Anna Trapnell ( fl. 1650s), was an alleged prophetess active in England in the 1650s, associated with the Fifth Monarchists whom she joined in 1652.

Early life
Anna Trapnell was born sometime during the 1630s in Stepney, England, in the Parish of St. Dunstan's. Her father was a shipwright, and brought his family up in a Thameside maritime parish that was rife with wealth disparity. Despite not having been baptized, Trapnell had religious zeal at a very early age, and is quoted as having said: "When a child, the Lord awed my spirit, and so for the least trespass, my heart was smitten". She claims that her first recorded vision occurred after the death of her mother in 1647.

Journey into Cornwall
In January 1654, Trapnell fell into a trance for eleven or twelve days, during which time she sang, prayed and prophesied before a large crowd of people. Her trance and the news of it propelled her to fame around England. She was sharply critical of the Protectorate government of Oliver Cromwell, and she preached equality of the sexes. She was considered mad. 

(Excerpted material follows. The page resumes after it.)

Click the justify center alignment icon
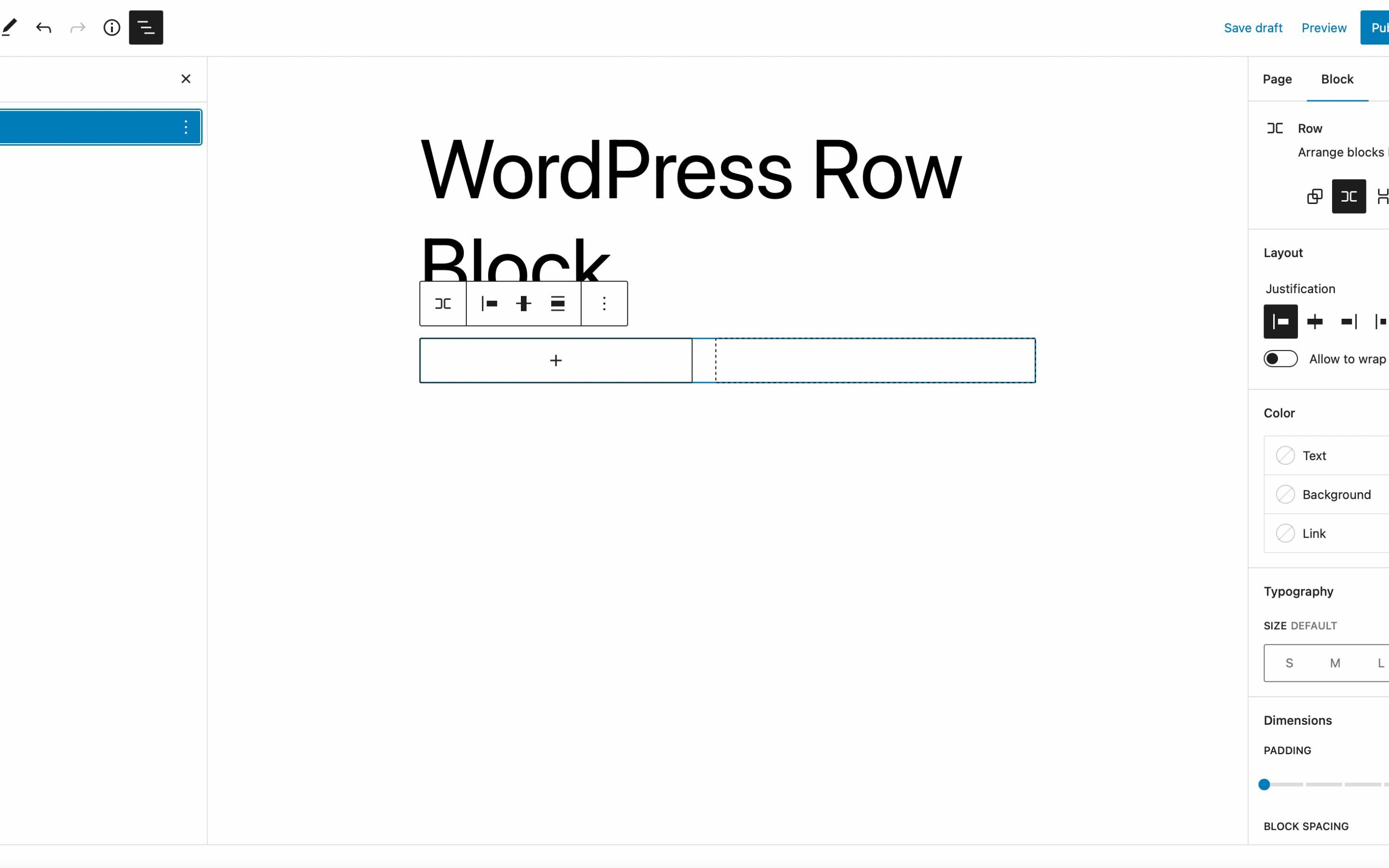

Anna Trapnell travelled to Cornwall following a dream.  In April 1654 she was arrested on charges of disturbing the peace, and brought before the magistrates in Truro. Anticipating that she would be considered a taciturn witch she overwhelmed the court with verbosity. Judges asked her questions about the reasons for her travels and her purpose for preaching. She responded with questions, parables, and quotations from the Bible. The intense questioning and the ambiguity of her responses is reminiscent of the trial of Jesus before the Crucifixion. Whether this report of her trial is accurate, however, is debatable, for the only of account of Anna Trapnell's trial is her own.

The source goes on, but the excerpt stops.